Poche rock star mostrano una personalità che differisce così tanto dal palco alla stanza dell’hotel come Freddie Mercury e Brian May. È principalmente una differenza di temperatura. Freddie è tutto lampi e intensità, un vero forgiatore di pubblico fin quando è sotto i riflettori; fuori dal palco è un tipo a posto e distaccato che raramente incrocia il tuo sguardo e notevolmente a disagio con i propri denti sporgenti. È ironica come cosa, visto che sono proprio loro a salvare il suo volto da una eccessiva bellezza.
 

Quando Brian è sul palco lo si vede pochissimo.
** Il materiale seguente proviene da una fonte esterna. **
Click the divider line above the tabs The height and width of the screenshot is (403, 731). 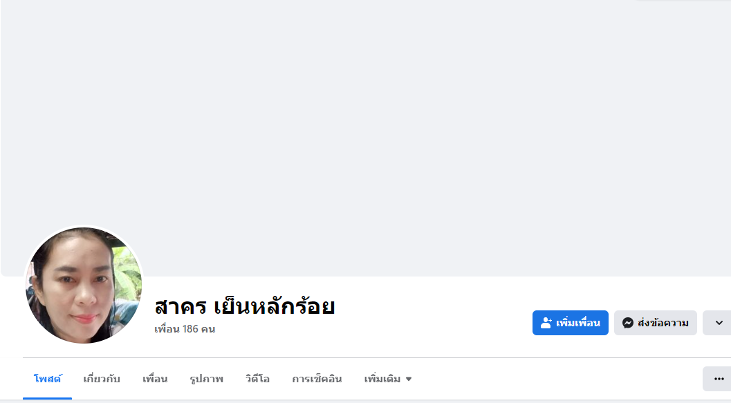point(373,357)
È tutto capelli e dita, preso ad ascoltare e sentire la musica e senza altri sentimenti che contino neanche un po’. Sul palcoscenico i suoi occhi sono socchiusi, ad eccezione dei momenti in cui rivolge un breve e compiacente sorriso alla folla. Ma faccia a faccia ha uno sguardo penetrante e occhi gentili che si incrociano appena con quelli di chi ha di fronte mentre parla dei cambiamenti adottati dai Queen.
 
Brian afferma:

«C’è una sorta di fermento in questo tour. Non so a cosa sia dovuto, se al singolo (We Are The Champions) o al nuovo album, o ancora al robot che c’è sulla copertina… e quant’altro. Questo tour presenta per noi un cambio di passo. C’è la sensazione che ci sia qualcosa di speciale che lo riguarda. Penso che nell’ultimo tour abbiamo sofferto  di una “Bohemian Rhapso-idite”, perché si trattava proprio di un disco mostruoso, immenso, molto più grande di quanto non lo fosse qualsiasi altro che avessimo mai realizzato».

 
Il successo a sorpresa di Bohemian Rhapsody ha incoraggiato i Queen a proseguire nel loro ben consolidato schema di sperimentazione. Con il nuovo album e il nuovo tour l’enfasi è sul rock più diretto.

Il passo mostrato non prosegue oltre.